Intellectual Property Enterprise Court (“IPEC”) Decision

Prince Jefri Bolkiah v KPMG [1999] 2 AC 222 is the leading authority on when a firm of solicitors will be restrained from acting for a new client where a former client alleges the new client has an interest adverse to that of the former client. Distinguishing Bolkiah, the IPEC judge held that the likelihood of disclosure of confidential information to PSI was low and the risk of prejudice to Glencairn was “extremely unlikely, to the point of being fanciful“. Glencairn appealed the decision, asserting that IPEC had erred in not applying Bolkiah and in concluding that the balance of justice was in favour of dismissing the application for an injunction.

Court of Appeal

The Court of Appeal upheld IPEC’s decision, finding that the Bolkiah principle was inapplicable to former opponent cases. Unlike Bolkiah, the solicitors in the instant case had no fiduciary relationship with Glencairn. Under Bolkiah, where there is a fiduciary relationship the burden of proof would be on the solicitor to show that there is no risk of disclosure of the confidential information.

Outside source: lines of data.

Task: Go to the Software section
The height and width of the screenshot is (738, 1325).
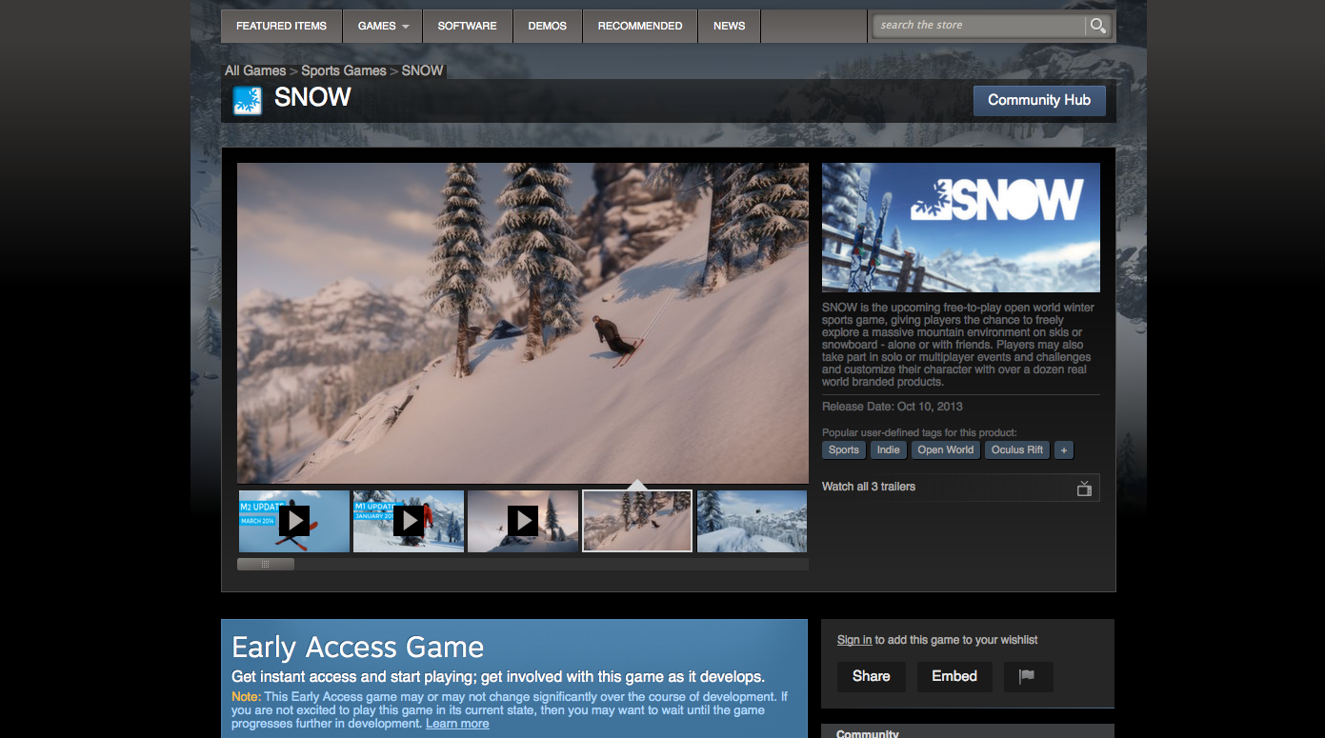Action: coord(467,26)
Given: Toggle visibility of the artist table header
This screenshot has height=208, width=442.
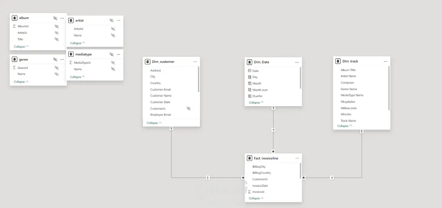Looking at the screenshot, I should (112, 20).
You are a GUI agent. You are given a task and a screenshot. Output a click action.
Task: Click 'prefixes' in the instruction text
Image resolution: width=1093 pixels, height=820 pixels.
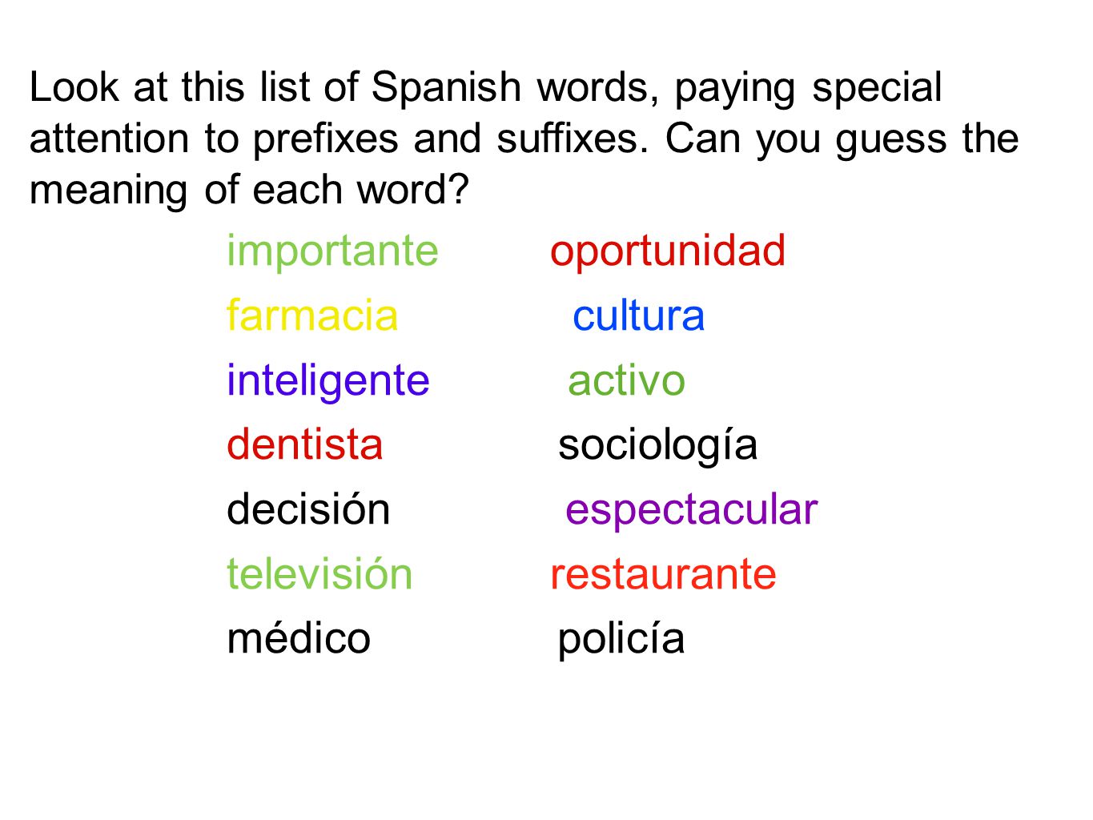(326, 139)
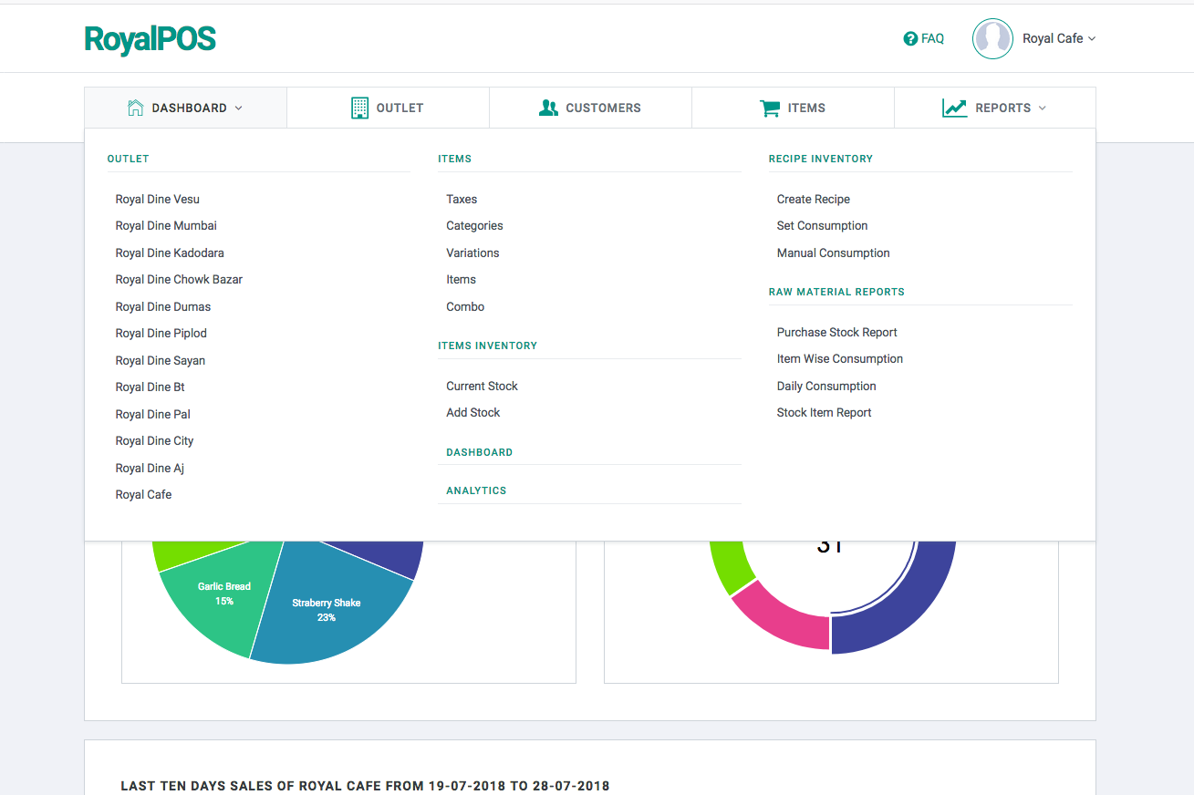Screen dimensions: 1194x795
Task: Click the Customers people icon
Action: click(x=548, y=107)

Although the Firm owed Glencairn a duty of confidence, as the Bolkiah principle did not apply, the burden of proof was on Glencairn to show that the information barrier had not worked and there was a risk of misuse of confidential information and prejudice to Glencairn. Glencairn had failed to discharge that burden. Further, as with any other breach of confidence allegation (where Bolkiah did not apply) a balancing exercise should be undertaken to take account of the prejudice to the opposing party if the injunction was granted. It was clear to the Court that the balance of justice was against the grant of the injunction.

Comment

This decision provides useful guidance on when the Bolkiah principle will apply. It is clear that the Court is reluctant to extend the strict approach in Bolkiah to circumstances where there is a duty of confidence rather than a fiduciary client-solicitor relationship. In former opponent cases, the burden of proof therefore remains with the applicant, rather than switching to the firm of solicitors as would be the case in former client cases, where the Bolkiah principle applies.